Some experts in the industry believe it is a step in the right direction by banks, considering the situation at hand. One of them is the former Deputy Managing Director (retired) – Finance and Administration at the Prudential Bank, Steven Asare, who says even though the argument is made for banks to support the private sector more in these difficult times, it is still prudent for them to take a cautious approach as the risk is high in certain sectors of the economy.
“One could reasonably say that in view of the economy’s slow-down, banks should extend more credit for customers to revive the economy. The problem banks will face is that the economy is interrelated. So, if someone applies for a facility, the bank must do a risk analysis about what the person wants to use the loan for and which sector he operates in. Once that risk analysis is done and they see there is a problem with the customer’s ability to repay the loan, the bank ought to be very cautious.
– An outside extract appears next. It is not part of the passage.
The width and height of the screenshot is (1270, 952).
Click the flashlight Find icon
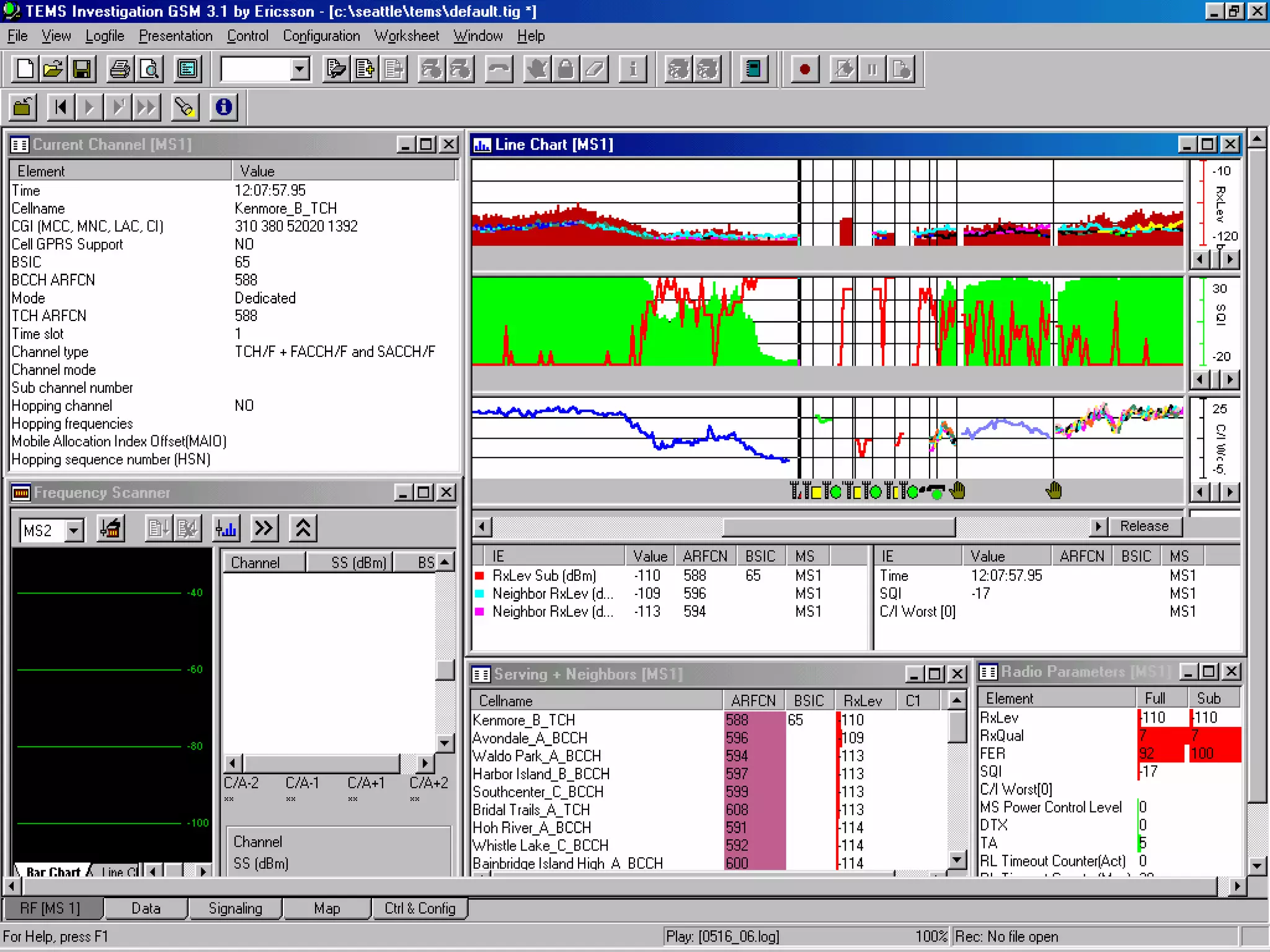[184, 108]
“So, there are some sectors in which it would be prudent to advance loans, and there are other sectors that the banks’ risk assessment would not make it prudent to advance loans to. So it is proper for the banks to take a cautious stance for now, because the key issue is the ability of a customer to repay after taking the loan,” he told B&FT in an interview.
Despite the tight credit stance to enterprises and households, the survey further adds that banks will ease it for small and medium-scale businesses – an action the regulator sees as a likely response to measures introduced by it to encourage banks to support critical sectors of the economy.
Some of the policies introduced by the Bank of Ghana include the reduction in Primary Reserve Requirements from 10 percent to 8 percent for banks, aimed at releasing extra liquidity for banks to channel into lending, including to support critical sectors of the economy.
Another one is the reduction in Capital Conservation Buffer (CCB) for banks, from 3.0 percent to 1.5 percent. This policy effectively reduces the minimum Capital Adequacy Ratio (CAR) from 13 percent to 11.5 percent, and complements the policy of supporting credit growth. It therefore removes credit extension constraints that some banks may face due to CAR limitation.
And again, the central bank further reduced the Primary Reserves for Savings and Loans companies, finance houses from 8 percent to 6 percent; and for microfinance companies and rural and community banks by 200 basis points. This liquidity release is to support extension of credit to the micro, small and medium-sized enterprises, and low-income households during these challenging times.